After some early wobbles and a dangerous dance with negative interest rate policy back in 2020, Governor Orr's inner raptor has now been discovered and his talons are now clearly visible.
The market is now in no doubt that the Governor is firmly focused on achieving the Reserve Bank's mandated 1-3 per cent inflation target.
Prevailing economic conditions in New Zealand leave the country better placed to cope with higher interest rates than is usually the case when a hiking cycle begins.
The country's unemployment rate is sitting at an all-time low of 3.2 per cent, interest rates are still well below their historical average and thanks to various Reserve Bank's and government pandemic initiatives there is a huge amount of excess liquidity in the banking system.
Over the past 30 years Reserve Bank Governors have struggled with the fact that as they have raised interest rates to constrain inflation the New Zealand dollar (NZD) has also risen.

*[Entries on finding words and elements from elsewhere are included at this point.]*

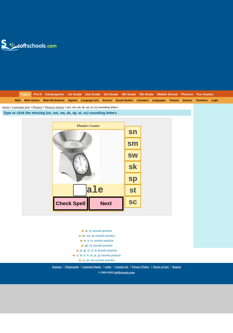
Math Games (32, 100)
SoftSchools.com (124, 274)
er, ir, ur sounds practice (98, 243)
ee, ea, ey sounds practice (98, 238)
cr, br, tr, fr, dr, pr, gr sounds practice (98, 257)
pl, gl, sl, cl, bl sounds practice (98, 252)
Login (214, 100)
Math (18, 100)
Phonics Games (54, 107)
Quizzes (187, 100)
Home (5, 107)
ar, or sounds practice (98, 233)
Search (176, 269)
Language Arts (90, 100)
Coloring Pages (91, 269)
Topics (25, 94)
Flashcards (72, 269)
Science (107, 100)
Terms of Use (161, 269)
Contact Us (121, 269)
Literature (143, 100)
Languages (159, 100)
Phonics (37, 107)
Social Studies (124, 100)
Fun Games (205, 94)
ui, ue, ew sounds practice (98, 262)
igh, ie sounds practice (98, 248)
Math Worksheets (53, 100)
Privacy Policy (140, 269)
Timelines (202, 100)
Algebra (73, 100)
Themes (174, 100)
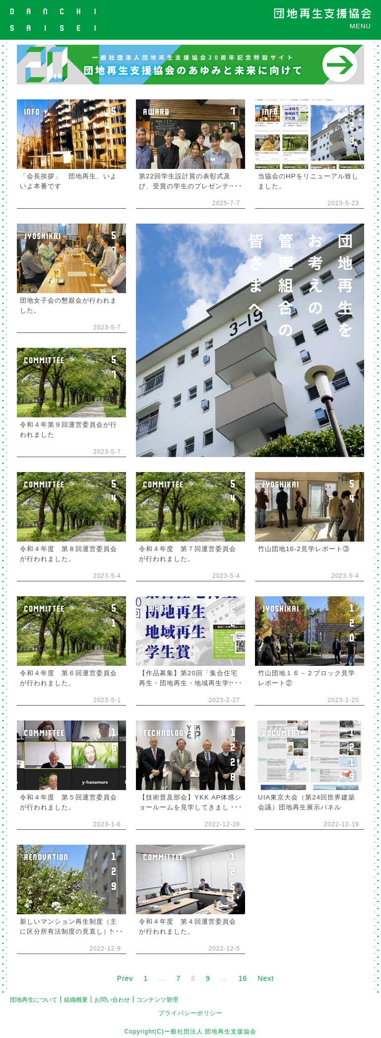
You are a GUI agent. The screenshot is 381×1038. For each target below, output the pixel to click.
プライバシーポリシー (190, 1013)
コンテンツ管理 (157, 999)
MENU (360, 26)
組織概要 (76, 999)
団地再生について (34, 999)
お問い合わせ (112, 999)
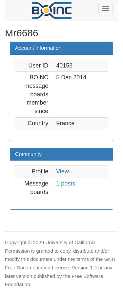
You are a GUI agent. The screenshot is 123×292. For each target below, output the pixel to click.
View (62, 171)
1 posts (65, 183)
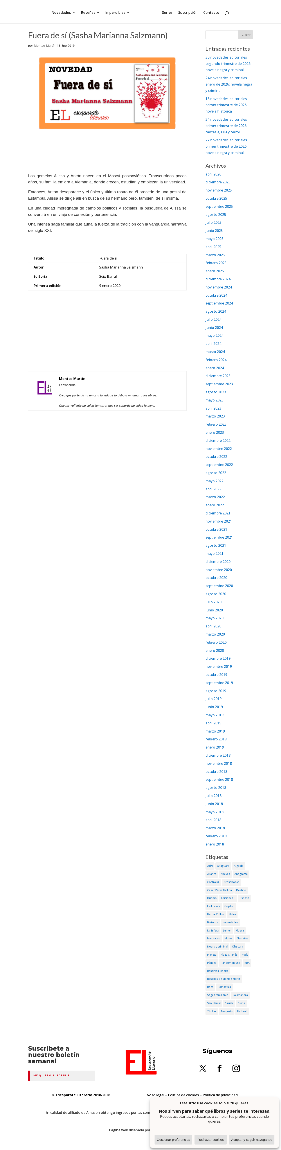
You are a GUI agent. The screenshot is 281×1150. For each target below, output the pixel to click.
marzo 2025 (215, 255)
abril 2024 (213, 343)
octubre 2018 (216, 771)
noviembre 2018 (218, 763)
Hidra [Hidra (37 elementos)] (232, 914)
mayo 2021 (214, 553)
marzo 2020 (215, 634)
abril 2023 (213, 408)
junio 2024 (214, 327)
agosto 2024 (215, 311)
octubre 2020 (216, 577)
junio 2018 (214, 803)
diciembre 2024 (218, 279)
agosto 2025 (215, 214)
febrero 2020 (216, 642)
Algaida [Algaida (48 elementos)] (238, 866)
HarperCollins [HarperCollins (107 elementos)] (216, 914)
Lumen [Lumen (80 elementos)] (227, 930)
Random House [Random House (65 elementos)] (230, 963)
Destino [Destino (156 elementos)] (241, 890)
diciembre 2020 (218, 561)
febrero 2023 (216, 424)
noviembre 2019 (218, 666)
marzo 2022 (215, 496)
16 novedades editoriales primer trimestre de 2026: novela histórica (226, 105)
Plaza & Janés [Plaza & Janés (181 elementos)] (229, 955)
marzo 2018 (215, 828)
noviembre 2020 (218, 569)
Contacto (210, 12)
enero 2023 (214, 432)
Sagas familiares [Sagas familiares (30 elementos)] (217, 995)
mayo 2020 (214, 618)
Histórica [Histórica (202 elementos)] (212, 922)
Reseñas (90, 12)
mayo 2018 (214, 812)
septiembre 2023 (219, 384)
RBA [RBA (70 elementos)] (247, 963)
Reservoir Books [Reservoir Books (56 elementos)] (217, 971)
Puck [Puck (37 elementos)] (245, 955)
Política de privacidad (220, 1095)
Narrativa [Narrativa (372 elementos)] (243, 938)
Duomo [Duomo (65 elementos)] (212, 898)
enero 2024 (214, 367)
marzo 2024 (215, 351)
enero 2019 (214, 747)
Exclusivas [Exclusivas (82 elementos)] (213, 906)
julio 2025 (213, 222)
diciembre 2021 (218, 513)
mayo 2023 (214, 400)
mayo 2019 (214, 715)
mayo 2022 (214, 480)
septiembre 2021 (219, 537)
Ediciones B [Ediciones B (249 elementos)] (228, 898)
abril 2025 (213, 246)
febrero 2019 (216, 739)
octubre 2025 (216, 198)
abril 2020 (213, 626)
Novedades (62, 12)
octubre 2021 (216, 529)
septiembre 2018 (219, 779)
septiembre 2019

Former Governors Alan Bollard and Graeme Wheeler both found that their ability to continue raising rates was constrained by the strength of the dollar and the negative impact that it had on key export industries such as dairy.
One of the welcome surprises in the current cycle is that the NZD has traded softly for much of this year, despite the Reserve Bank being the first central bank cab off the rate-tightening rank and dairy prices trading at record highs.

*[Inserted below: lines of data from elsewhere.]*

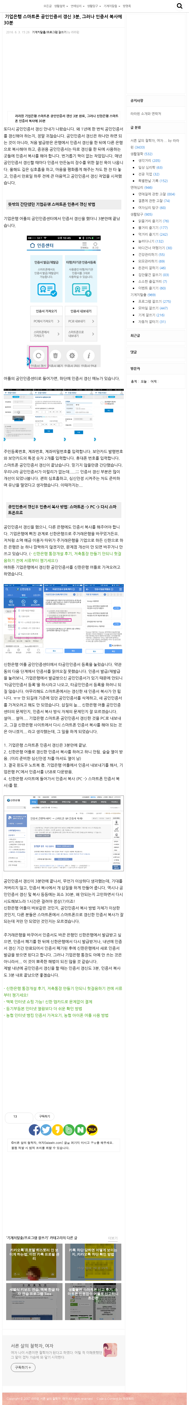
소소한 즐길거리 (152, 281)
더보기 (113, 1238)
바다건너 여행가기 (155, 248)
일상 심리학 (150, 167)
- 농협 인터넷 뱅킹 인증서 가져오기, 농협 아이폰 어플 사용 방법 (56, 1015)
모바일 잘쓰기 (153, 308)
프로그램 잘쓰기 (154, 301)
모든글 (48, 6)
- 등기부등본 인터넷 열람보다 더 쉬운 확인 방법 (43, 1009)
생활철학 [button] (61, 6)
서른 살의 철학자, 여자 (22, 6)
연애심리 (141, 187)
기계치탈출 (143, 295)
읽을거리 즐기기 (153, 221)
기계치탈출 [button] (112, 6)
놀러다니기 (151, 241)
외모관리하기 (151, 261)
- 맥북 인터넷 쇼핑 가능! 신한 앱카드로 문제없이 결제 (48, 1002)
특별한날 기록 (153, 181)
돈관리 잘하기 (152, 268)
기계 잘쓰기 (151, 315)
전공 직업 (148, 174)
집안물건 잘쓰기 (153, 275)
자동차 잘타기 (152, 321)
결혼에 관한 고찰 (154, 201)
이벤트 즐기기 (152, 288)
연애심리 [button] (78, 6)
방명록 (127, 6)
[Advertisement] (64, 1065)
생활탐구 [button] (94, 6)
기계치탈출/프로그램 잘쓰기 (49, 32)
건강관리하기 (151, 254)
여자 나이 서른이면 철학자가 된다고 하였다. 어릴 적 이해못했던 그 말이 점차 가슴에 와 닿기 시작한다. (56, 1355)
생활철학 (141, 154)
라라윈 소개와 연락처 (145, 113)
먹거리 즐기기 (153, 234)
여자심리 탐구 (152, 207)
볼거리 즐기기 (153, 227)
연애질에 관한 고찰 (156, 194)
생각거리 (149, 160)
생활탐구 (141, 214)
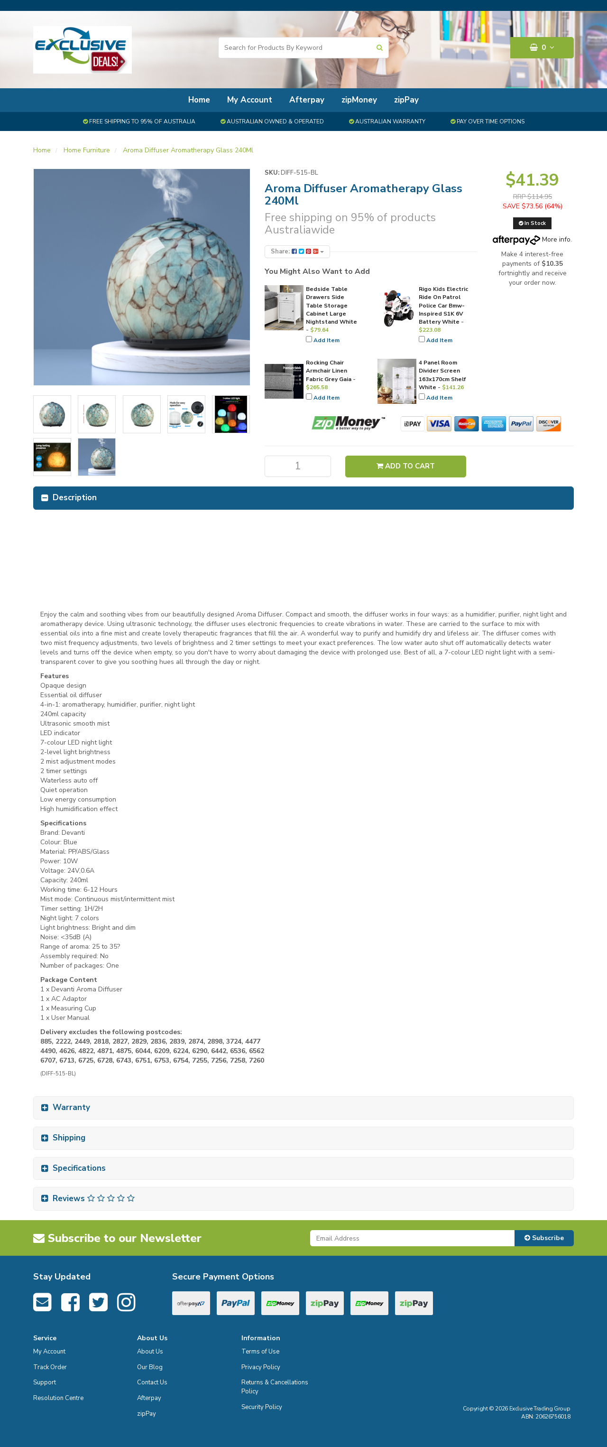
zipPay (406, 99)
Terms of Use (260, 1351)
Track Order (50, 1367)
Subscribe (544, 1237)
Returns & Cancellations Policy (274, 1387)
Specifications (79, 1168)
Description (75, 497)
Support (44, 1382)
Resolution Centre (58, 1398)
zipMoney (359, 99)
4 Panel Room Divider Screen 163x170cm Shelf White (442, 375)
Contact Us (152, 1382)
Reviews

That lack of currency constraint means that the MPC can largely ignore the currency as a factor in their immediate deliberations.
The MPC's decision making will not be constrained by FX worries or concerns about the rural economy.
This means that there is absolutely no reason to doubt the bank's rate tightening resolve at this time, or to assume that the speed of the policy adjustment will be anything but brisk.
Interest rates will continue to move higher as the year goes on and the Reserve Bank will look for signs of economic pain and moderation as indicators that its policy adjustment is having the desired effect on inflation.
The Governor has made clear that he believes that there is an excess of demand in the economy which is being exacerbated by global supply chain constraints, and by China's ongoing lockdowns and port closures each time it detects a few new cases of the virus.
Until supply chains normalise the excess of consumer and business demand over supply will remain, and until New Zealand's borders properly reopen the excess of labour demand over the supply of available workers will continue to support consumption.
Until these conditions normalise the Reserve Bank will continue to push interest rates higher, until the inevitable slowdown — and probable recession — occur.
While no central banker will ever say so openly, it remains the case that a rise in the level of unemployment alongside ongoing downward pressure on house prices are necessary pre-conditions for a reduction in demand and inflation pressures.
Governor Orr and his Monetary Policy Committee will certainly hope to avoid that outcome — but it will be extraordinarily difficult to do so.
The Reserve Bank was the first central bank to begin the current interest rate tightening cycle.
Given their resolute inflation focus it will be very hard for them to avoid also becoming the first to push their economy into a recession.
- Sean Keane is the founder and managing director of Triple T Consulting.